*Bereitgestellte Daten*
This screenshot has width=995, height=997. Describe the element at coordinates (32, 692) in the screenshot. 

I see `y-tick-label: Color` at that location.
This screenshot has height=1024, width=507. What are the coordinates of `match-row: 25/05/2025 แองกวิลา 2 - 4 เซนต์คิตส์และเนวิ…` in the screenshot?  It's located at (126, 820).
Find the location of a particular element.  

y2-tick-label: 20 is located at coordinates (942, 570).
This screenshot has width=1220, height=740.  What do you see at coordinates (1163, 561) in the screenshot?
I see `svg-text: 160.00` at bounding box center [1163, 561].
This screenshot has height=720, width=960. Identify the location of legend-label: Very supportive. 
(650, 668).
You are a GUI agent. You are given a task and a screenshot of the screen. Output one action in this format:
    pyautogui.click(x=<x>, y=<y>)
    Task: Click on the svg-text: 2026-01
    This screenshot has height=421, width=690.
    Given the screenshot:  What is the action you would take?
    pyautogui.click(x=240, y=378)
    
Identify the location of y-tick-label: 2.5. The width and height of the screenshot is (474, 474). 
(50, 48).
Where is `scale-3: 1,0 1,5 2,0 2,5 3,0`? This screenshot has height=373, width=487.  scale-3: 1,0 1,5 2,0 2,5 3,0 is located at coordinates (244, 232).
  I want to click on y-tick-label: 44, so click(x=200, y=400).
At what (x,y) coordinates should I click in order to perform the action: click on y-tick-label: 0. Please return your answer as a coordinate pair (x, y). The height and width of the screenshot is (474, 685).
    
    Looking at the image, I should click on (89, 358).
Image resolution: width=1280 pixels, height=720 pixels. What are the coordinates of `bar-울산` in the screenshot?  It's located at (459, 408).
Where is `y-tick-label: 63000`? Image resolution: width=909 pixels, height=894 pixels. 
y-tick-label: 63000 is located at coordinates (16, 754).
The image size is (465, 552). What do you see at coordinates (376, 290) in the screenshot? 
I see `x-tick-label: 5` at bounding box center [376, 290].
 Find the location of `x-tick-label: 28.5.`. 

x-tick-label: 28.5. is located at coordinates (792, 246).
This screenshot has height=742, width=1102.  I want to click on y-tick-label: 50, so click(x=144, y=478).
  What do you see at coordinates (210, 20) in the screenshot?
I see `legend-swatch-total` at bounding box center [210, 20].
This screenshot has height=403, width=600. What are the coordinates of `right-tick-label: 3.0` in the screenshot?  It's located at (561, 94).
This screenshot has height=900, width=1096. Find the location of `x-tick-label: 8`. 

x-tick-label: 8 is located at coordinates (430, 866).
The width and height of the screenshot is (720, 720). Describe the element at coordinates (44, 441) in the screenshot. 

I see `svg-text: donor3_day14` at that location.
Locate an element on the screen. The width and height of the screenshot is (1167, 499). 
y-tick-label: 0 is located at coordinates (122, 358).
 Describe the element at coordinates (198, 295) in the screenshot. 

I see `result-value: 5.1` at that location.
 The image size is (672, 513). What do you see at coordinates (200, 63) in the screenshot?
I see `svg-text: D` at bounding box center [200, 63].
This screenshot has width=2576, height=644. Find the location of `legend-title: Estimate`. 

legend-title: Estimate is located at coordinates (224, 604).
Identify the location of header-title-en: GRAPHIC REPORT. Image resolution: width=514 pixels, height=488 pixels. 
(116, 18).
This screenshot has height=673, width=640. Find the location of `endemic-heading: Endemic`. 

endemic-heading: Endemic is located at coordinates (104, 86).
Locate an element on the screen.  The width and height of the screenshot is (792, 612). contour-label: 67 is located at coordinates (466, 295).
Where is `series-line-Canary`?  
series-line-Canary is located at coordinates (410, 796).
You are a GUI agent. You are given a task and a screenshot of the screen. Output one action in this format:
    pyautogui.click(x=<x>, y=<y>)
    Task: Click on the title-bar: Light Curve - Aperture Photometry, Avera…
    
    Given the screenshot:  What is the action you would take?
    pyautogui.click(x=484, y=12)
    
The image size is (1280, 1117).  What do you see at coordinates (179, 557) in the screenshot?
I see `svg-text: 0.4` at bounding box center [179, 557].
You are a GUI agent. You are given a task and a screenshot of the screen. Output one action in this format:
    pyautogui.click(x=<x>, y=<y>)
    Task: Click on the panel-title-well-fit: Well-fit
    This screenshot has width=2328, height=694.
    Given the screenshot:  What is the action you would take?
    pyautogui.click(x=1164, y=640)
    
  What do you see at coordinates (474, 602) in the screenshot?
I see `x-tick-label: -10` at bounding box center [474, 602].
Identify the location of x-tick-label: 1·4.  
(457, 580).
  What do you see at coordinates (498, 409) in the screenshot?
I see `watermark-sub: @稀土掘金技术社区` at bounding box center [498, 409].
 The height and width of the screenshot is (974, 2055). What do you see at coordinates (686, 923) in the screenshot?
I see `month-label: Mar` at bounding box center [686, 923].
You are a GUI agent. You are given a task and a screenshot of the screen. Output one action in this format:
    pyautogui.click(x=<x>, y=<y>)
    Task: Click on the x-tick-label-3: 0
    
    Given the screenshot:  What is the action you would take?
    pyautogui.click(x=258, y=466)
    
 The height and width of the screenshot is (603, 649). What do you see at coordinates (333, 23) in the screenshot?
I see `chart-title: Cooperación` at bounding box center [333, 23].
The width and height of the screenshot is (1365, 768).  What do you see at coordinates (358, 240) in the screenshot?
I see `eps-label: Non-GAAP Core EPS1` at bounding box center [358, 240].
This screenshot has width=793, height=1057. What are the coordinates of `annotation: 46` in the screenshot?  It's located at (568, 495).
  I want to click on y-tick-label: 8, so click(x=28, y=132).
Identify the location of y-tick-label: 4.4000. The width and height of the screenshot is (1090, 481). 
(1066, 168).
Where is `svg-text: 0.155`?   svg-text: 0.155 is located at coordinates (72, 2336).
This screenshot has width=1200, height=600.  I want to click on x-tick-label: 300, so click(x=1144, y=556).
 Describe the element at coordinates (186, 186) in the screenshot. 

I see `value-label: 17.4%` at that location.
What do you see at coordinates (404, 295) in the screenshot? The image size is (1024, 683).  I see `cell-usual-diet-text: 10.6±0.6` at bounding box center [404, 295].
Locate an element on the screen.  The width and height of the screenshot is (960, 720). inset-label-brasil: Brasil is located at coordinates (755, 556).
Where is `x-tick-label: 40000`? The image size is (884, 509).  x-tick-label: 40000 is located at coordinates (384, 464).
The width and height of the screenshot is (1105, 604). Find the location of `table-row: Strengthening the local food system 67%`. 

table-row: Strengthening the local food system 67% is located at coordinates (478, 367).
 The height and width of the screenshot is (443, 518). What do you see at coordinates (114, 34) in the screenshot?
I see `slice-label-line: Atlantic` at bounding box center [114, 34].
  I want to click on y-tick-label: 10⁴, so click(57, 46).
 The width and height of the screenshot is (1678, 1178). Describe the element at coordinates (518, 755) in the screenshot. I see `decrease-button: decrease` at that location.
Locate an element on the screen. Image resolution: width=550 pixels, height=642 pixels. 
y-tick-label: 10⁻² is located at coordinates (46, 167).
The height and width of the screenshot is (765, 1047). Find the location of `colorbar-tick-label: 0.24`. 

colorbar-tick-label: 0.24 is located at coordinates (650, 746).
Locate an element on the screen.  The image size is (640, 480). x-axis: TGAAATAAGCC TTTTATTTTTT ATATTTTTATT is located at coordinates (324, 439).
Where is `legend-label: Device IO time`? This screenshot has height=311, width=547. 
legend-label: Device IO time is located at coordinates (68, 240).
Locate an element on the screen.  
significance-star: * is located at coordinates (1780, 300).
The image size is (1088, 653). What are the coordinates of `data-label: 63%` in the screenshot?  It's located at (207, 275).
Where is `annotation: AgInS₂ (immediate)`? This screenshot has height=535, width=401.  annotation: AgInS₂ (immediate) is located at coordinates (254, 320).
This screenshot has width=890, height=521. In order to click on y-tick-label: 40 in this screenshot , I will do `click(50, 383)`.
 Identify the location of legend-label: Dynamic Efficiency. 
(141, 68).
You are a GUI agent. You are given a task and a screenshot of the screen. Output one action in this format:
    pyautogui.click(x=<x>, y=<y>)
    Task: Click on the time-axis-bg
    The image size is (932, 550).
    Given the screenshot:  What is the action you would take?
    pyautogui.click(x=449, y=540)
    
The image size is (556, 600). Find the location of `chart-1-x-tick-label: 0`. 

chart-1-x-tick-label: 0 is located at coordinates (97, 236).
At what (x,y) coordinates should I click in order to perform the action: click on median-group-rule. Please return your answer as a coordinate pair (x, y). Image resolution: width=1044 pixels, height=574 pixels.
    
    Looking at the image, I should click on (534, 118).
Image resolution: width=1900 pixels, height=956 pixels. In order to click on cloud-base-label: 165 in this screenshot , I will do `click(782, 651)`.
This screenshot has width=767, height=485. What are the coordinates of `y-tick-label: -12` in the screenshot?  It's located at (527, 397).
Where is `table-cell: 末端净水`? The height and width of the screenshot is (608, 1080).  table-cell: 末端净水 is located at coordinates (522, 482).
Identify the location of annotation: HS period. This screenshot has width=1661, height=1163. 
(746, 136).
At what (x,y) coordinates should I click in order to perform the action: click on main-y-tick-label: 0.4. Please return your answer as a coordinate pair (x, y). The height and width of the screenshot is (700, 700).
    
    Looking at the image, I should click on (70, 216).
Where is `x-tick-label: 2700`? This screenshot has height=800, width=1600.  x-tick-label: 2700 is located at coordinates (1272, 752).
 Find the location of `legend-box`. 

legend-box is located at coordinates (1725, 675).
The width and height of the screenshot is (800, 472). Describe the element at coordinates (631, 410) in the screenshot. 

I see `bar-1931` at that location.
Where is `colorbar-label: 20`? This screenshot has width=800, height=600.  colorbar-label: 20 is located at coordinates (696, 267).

*Anforderung*
Geben Sie die Zeilen, beginnend mit der Zeile mit „Describe the element at coordinates (186, 186)“ und weiter bis einschließlich der Zeile mit „coordinates (384, 464).“, unverändert aus.

*Ergebnis der Übung*
 Describe the element at coordinates (186, 186) in the screenshot. 

I see `value-label: 17.4%` at that location.
What do you see at coordinates (404, 295) in the screenshot? The image size is (1024, 683).  I see `cell-usual-diet-text: 10.6±0.6` at bounding box center [404, 295].
Locate an element on the screen.  The width and height of the screenshot is (960, 720). inset-label-brasil: Brasil is located at coordinates (755, 556).
Where is `x-tick-label: 40000`? The image size is (884, 509).  x-tick-label: 40000 is located at coordinates (384, 464).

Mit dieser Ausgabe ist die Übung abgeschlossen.